Dataset records →
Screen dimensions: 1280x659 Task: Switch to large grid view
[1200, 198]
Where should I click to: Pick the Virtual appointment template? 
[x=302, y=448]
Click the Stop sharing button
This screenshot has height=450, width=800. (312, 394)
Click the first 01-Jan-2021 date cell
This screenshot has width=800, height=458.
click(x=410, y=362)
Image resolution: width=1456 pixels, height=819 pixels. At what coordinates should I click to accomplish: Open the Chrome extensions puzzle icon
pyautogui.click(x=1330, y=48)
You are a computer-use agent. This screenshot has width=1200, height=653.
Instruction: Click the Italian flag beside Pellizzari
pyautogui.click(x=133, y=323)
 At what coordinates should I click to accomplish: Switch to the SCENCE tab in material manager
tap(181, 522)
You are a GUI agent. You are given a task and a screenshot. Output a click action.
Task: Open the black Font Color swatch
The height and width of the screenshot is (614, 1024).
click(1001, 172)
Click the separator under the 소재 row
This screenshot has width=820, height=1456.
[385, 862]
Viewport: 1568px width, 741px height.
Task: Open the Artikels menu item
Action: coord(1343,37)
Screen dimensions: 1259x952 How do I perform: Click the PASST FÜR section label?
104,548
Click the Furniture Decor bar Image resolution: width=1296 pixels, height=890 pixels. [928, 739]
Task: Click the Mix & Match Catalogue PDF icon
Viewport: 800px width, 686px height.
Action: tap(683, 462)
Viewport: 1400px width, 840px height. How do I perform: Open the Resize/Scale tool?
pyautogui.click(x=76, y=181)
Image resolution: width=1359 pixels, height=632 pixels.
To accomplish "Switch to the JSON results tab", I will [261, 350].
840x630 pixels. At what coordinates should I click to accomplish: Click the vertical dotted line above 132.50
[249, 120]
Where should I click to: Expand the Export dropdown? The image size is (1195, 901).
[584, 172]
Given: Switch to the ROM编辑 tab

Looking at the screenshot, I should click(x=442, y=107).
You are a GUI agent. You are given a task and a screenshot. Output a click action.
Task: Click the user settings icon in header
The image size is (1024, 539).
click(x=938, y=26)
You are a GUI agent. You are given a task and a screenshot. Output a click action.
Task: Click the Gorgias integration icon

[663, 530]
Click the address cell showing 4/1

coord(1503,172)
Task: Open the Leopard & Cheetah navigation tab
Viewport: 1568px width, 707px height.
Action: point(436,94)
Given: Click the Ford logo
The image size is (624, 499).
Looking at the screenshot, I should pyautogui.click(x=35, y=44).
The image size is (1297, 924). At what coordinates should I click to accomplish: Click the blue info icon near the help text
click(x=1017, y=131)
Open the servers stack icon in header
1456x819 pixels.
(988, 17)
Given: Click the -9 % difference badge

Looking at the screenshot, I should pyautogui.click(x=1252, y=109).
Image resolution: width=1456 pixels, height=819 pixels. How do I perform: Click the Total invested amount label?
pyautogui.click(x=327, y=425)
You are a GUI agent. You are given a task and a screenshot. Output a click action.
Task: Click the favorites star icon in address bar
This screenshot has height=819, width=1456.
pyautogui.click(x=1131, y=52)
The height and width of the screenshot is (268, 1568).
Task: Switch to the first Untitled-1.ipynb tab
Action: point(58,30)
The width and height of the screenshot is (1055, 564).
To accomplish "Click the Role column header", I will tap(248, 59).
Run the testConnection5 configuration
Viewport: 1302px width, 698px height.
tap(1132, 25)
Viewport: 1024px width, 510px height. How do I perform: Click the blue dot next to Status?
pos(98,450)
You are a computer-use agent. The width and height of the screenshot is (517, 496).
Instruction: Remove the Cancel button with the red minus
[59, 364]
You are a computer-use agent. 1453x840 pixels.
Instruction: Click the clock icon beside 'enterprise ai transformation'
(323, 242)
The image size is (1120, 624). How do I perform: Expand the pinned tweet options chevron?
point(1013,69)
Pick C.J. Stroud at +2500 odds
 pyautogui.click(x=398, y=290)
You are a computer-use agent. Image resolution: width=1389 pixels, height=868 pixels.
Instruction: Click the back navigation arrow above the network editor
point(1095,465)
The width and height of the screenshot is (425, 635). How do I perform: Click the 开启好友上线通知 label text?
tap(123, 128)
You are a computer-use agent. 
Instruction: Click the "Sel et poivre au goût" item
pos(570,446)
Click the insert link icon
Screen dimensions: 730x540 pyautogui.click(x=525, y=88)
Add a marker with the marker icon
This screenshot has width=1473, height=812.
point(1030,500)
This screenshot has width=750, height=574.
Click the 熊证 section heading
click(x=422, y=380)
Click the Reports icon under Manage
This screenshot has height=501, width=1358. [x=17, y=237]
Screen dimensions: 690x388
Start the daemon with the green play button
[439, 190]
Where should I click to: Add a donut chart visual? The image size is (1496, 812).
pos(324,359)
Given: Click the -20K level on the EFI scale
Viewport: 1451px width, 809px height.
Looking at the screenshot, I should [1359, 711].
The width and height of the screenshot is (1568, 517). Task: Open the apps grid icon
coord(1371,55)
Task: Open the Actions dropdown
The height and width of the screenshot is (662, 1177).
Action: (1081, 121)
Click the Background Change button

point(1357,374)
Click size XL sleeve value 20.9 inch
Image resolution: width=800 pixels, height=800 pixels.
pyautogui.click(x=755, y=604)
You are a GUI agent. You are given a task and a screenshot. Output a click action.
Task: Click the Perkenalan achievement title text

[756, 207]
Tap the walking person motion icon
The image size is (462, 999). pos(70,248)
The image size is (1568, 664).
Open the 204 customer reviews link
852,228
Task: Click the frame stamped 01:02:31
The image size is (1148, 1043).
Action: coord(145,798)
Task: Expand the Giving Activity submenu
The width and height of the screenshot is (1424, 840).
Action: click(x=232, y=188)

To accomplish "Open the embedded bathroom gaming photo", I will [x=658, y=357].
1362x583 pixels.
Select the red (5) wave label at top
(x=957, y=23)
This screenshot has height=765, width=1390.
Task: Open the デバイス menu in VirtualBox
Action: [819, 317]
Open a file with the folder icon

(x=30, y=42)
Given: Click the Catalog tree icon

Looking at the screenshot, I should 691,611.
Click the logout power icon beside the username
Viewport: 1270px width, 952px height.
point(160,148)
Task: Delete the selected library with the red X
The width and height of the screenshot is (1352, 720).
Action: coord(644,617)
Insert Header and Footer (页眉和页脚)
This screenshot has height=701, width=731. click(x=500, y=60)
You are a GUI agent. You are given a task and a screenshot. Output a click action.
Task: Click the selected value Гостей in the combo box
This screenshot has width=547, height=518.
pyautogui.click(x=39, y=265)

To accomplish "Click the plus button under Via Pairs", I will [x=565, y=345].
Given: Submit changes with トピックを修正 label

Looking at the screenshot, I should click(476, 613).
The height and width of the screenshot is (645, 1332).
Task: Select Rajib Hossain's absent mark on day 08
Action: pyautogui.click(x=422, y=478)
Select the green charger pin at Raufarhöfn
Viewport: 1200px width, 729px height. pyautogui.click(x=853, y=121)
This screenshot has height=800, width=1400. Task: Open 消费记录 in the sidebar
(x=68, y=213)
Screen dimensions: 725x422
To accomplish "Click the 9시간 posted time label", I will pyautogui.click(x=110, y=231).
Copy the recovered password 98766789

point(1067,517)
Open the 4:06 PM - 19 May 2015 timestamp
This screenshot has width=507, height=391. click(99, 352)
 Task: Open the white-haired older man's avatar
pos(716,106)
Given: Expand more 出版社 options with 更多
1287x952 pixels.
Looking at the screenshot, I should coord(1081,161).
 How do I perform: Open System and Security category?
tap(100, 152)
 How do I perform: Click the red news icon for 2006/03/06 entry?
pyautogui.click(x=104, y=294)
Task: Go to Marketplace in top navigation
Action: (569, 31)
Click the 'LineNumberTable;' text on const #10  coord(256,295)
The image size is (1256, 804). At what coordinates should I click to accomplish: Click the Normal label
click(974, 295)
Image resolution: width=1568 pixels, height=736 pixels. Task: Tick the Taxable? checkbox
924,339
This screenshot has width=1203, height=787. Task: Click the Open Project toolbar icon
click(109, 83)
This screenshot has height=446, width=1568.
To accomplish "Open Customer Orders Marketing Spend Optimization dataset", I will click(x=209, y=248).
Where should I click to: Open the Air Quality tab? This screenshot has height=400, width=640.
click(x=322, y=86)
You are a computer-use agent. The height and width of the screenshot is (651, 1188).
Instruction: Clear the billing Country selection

TASK REQUIREMENTS → Give the stretch of rows from the line containing "This screenshot has height=446, width=1568." through the end of the rows as a JSON list of strings, one string per line, leaving out blank lines.

THE SOLUTION →
[
  "This screenshot has height=446, width=1568.",
  "To accomplish \"Open Customer Orders Marketing Spend Optimization dataset\", I will click(x=209, y=248).",
  "Where should I click to: Open the Air Quality tab? This screenshot has height=400, width=640.",
  "click(x=322, y=86)",
  "You are a computer-use agent. The height and width of the screenshot is (651, 1188).",
  "Instruction: Clear the billing Country selection"
]